After Harris returned to London to compose the Armida. This work and Iphigenia were represented in almost all Italy and enthusiastically received. After the death of the infante Don Philip, Duke of Parma, in December 1763, Tan was summoned to Venice to take the direction of the Conservatory called the ospedaletto but not kept this place two years, having agreed to succeed Galuppi as composer at the Court of Catherine II, Empress of Russia. He left at the beginning of 1768 to St. Petersburg and Sacchini to succeeded ospedaletto. Most biographers report that after the representation of Didone Abbandonata, Empress sent to Tan a golden snuffbox, decorated with his portrait, with a note from her hand when she said that Dido had him this gift. However, confused, in this anecdote, Tan and Galuppi who had written some years earlier, an opera on the same subject represented in Petersburg and received this message from the Empress.
After seven years of residence at the Court of Catherine II, this celebrated artist, feeling his health weakened from the rigors of the climate, asked permission to dismiss that did not achieve that with great effort. Moved away from Russia towards the end of 1775 to travel to London, where his reputation had preceded him, but whether the subject of the work commissioned has not inspired, whether his poor state of health had not left her talent all its force, its drama, performed in teatro Germondo of King, did not seem worthy of its high reputation. The cold reception given to this work and a collection of Italian duets he did publish in London, led him to leave the city to return to Italy, where he hoped to regain his vein. But by this time his health was always precarious. He wrote a few works in Naples and Venice, but without being the focus of its ancient productions. On 6 April 1779 died in Venice at the age of fifty-two years. His son Filippo Traetta, born in 1777, was a composer. Emigrated to the United States in 1799, he spent an entire career, by relying on conservative Boston (1801) and Philadelphia (1828).

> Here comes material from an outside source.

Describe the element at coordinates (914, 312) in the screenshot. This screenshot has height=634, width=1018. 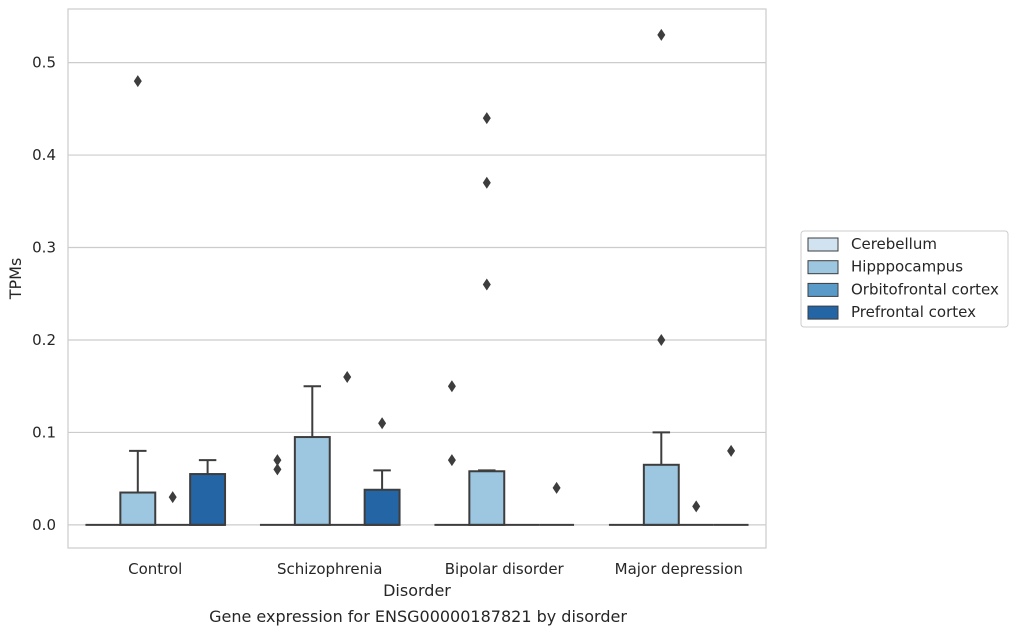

With the higher degree of dramatic genius, full of vigor in the expression of passionate feelings, bold in modulations and more inclined Italian musicians of his time to make use of chromatic harmony of the German school, Traetta seems to have conceived the theatre music from the point of view from which Gluck has set a few years later, apart from diversity in melodic tendencies that are most evident in the works of Italian composer. In the pathetic, Traetta sometimes reaches the sublime, as can be seen in the air of Semiramide which was included in the Methode de chant du conservatoire de Paris. Sometimes forgot that taste of his compatriots rejected then these energetic accents, and that they preferred the pure melody to divide their attention between the melody and harmony, but when he perceived in his audience the effort of this attention, during the first stage, in which sat at the harpsichord, he used to turn viewers saying: “Gentlemen, take heed to this step”, and the audience applauded almost always this naïve expression of pride by the artist.